Compliance Front Lines for DeSci and BioDAO

The case of Mythos 5 clearly outlines a warning line for DeSci and BioDAO that is both clear and still shifting: these advanced models can already enable general researchers to obtain support akin to world-class experts in specific biological tasks, as Anthropic describes in the system card and corroborates through the plant pathology red team exercise—defense strategies that originally took dozens of working days could be significantly compressed with the model's assistance.

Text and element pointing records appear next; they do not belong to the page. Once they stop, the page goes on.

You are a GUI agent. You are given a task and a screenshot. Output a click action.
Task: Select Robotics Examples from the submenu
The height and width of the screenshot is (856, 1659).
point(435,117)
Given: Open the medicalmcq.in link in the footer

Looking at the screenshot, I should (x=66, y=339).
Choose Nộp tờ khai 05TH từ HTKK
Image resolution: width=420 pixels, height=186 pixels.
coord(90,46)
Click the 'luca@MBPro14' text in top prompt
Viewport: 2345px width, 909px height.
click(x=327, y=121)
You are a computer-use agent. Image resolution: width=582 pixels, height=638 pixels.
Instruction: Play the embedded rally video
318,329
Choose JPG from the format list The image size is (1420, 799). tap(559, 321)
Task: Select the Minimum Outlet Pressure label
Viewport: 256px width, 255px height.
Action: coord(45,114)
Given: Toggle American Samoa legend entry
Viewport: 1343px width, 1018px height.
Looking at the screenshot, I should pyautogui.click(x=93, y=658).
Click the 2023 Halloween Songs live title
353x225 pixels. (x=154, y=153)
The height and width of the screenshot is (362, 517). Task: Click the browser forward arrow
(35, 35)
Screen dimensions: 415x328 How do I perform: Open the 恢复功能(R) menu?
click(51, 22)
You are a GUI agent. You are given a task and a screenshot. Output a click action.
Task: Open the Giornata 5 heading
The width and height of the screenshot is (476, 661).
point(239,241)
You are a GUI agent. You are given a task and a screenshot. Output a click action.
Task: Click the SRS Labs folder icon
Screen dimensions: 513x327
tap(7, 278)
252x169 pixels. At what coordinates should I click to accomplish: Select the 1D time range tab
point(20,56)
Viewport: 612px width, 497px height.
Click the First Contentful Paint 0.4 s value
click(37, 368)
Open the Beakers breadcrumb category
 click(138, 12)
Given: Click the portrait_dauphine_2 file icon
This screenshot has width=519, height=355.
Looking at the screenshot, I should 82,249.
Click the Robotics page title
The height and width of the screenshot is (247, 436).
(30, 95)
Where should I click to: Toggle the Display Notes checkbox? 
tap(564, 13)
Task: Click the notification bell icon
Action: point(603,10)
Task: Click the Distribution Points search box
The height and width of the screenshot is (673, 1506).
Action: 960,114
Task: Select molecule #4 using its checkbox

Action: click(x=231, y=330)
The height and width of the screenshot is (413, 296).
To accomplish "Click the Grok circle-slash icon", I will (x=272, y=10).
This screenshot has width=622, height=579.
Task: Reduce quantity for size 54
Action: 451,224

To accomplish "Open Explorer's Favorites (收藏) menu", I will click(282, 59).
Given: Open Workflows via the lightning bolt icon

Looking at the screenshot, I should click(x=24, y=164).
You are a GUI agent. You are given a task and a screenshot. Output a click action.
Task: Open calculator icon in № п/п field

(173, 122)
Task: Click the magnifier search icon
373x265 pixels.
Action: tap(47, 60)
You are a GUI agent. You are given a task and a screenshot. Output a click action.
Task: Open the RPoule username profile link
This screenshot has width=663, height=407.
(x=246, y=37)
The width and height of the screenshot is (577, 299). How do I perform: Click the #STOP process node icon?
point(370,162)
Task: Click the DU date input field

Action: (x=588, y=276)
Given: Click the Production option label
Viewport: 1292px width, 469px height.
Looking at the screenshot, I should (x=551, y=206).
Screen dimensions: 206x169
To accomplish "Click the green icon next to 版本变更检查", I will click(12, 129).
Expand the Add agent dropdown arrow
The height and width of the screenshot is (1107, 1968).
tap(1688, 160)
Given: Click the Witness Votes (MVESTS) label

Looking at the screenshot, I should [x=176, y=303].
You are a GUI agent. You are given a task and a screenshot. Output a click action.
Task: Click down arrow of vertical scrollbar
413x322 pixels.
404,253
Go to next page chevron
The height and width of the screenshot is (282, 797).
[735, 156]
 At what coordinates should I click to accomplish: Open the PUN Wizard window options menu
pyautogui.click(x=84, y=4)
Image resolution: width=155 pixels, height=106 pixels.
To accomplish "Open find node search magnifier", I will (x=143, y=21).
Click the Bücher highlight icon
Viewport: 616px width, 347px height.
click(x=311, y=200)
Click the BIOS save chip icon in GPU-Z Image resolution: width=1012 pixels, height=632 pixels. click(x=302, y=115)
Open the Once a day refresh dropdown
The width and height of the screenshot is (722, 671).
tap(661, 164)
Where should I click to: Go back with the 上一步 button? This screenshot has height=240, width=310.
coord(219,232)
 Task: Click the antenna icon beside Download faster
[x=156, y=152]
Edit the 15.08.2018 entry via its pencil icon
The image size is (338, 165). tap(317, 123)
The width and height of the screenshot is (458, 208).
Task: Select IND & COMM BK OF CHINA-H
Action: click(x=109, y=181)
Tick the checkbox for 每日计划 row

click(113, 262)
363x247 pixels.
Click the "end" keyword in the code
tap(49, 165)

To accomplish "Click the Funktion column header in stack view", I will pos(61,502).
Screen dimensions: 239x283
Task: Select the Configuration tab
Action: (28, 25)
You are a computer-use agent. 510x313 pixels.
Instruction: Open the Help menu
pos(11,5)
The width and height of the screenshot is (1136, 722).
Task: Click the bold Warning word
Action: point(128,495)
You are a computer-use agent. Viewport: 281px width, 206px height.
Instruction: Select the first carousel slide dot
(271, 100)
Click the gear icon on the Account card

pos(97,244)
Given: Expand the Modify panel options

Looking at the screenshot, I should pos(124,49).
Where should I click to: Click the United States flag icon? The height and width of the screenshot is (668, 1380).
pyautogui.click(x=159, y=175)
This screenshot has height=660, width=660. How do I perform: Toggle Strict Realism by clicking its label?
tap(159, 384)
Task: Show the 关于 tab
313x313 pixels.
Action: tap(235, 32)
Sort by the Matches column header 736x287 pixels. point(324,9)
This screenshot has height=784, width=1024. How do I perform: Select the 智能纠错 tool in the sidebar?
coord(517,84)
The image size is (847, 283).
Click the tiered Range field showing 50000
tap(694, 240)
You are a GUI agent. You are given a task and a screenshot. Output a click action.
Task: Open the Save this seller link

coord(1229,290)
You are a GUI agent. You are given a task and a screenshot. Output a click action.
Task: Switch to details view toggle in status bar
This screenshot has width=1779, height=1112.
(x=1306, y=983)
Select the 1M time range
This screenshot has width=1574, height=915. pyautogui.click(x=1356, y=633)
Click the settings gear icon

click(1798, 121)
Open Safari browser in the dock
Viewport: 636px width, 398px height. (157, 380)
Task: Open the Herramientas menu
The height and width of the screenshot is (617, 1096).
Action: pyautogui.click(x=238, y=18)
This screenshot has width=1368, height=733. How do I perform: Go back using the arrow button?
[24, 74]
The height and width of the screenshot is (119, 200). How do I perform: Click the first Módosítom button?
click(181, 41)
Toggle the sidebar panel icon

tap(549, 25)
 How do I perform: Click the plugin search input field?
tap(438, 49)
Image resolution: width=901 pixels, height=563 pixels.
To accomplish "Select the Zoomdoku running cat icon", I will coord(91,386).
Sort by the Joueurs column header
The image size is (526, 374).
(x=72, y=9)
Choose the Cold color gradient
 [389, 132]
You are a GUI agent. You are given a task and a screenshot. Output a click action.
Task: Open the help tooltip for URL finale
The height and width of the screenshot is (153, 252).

Yet, it remains a clear distance from truly “conducting research independently.” The performance approaching random guessing in predicting the success or failure of research paths on the CUSP benchmark supports the regulatory classification of large models as “high-energy assistive tools rather than autonomous labs” in the short term. Following down this line of reasoning, future rules concerning DeSci may very well delineate responsibility boundaries along two lines: one is the “capability thresholds” like CB-2 within Anthropic, where if a model invoked by a DAO is deemed to cross a specific biosafety level, it triggers additional record-keeping obligations, risk assessments, or even entry permissions; the other is the “usage scenario,” where the same Mythos 5 used for general literature review and for defense designs relating to sensitive pathogens may be intentionally differentiated in compliance burdens. For project parties and users, the observations over the next few years will be very concrete: whether disclosure standards like system cards and model cards are incorporated into regulatory documents, whether internal gradings like CB-2 would be directly adopted by policies as regulatory thresholds, and whether DeSci and BioDAO will be willing to embed biosafety reviews, model usage whitelists, and audit logs into their on-chain governance to position themselves on the audit-able side; these choices will determine who can have a voice at the negotiation table when high-energy research AI enters the next round of regulatory formation.